Catoosa County was established from Walker and Whitfield Counties by an act of the General Assembly of Georgia in 1853 (Lawrence 1993). The name is derived from the Cherokee word “Catoosa,” meaning “between two hills.”\

Cherokee Indians originally occupied Catoosa County, but a treaty signed in 1835 allowed the state to take control of lands formerly held by the Cherokee Nation. In 1838, the Cherokee people were forced from the area. In 1863, a fierce Civil War battle took place in and around Ringgold, the county seat (Lawrence 1993).
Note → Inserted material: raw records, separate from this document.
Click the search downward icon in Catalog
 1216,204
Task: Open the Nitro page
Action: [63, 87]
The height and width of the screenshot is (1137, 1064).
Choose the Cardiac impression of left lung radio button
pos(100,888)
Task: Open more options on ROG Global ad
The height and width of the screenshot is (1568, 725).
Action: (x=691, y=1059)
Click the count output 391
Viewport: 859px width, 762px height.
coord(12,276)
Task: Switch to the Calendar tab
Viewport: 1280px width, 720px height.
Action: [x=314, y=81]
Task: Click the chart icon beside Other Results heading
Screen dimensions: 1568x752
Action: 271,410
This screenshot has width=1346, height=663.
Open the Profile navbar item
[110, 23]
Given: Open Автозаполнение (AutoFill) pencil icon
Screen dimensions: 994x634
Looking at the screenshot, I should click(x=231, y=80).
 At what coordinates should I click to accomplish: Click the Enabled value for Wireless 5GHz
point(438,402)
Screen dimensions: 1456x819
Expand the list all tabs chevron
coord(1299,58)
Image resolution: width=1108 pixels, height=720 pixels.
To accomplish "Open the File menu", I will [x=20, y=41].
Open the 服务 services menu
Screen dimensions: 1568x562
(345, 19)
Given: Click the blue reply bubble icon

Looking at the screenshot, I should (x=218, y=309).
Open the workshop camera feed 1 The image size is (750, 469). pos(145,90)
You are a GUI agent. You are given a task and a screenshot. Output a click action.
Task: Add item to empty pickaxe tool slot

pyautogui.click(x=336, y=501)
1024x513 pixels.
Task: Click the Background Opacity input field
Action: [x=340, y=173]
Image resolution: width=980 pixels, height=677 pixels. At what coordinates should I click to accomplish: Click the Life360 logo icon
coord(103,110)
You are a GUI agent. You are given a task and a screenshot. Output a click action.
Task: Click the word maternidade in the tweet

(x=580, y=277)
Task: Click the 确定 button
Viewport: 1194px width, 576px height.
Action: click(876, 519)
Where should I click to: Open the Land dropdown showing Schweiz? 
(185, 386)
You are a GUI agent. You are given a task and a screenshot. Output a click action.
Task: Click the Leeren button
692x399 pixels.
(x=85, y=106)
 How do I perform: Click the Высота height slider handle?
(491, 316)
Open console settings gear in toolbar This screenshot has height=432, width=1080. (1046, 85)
Military use of the lands that comprise VTS-C began in 1904, when the army utilized land adjacent to Catoosa Springs as a target range for training troops from Fort Oglethorpe. The land was originally leased by the Army and later purchased as two separate acquisitions in 1906-07 (876 acres) and 1910 (additional 751.41 acres).

The Catoosa property was referred to as the “Target Range” or “Rifle Range” during its years of association with Fort Oglethorpe, from 1910 until the end of World War II. The “Fighting” 6th Cavalry trained at Catoosa from 1919-1941, and members of the Woman’s Army Corps trained there during World War II. Soldiers were transported from the post to a 1,000-yard rifle range at the south end of the VTS-C property. Apparently, the site held 13 buildings at that time, four located near Catoosa Springs Road and eight located along Tiger Creek at the base of Sand Mountain.

When Fort Oglethorpe closed in 1945, the associated property including the Catoosa Target Range, was offered for public sale. In 1948, the rifle range was withdrawn from surplus and placed under the jurisdiction of the Army Corps of Engineers in an inactive status to be used by the Tennessee National Guard for training its Ground Force Unit. Since 1960, the Tennessee Army National Guard has had operational control through a license from the Corps of Engineers. The name of the facility was changed to the National Guard Catoosa Rifle Range in 1966, to Catoosa Area Training Center in 1976, and finally to the Volunteer Training Site–Catoosa in 2003.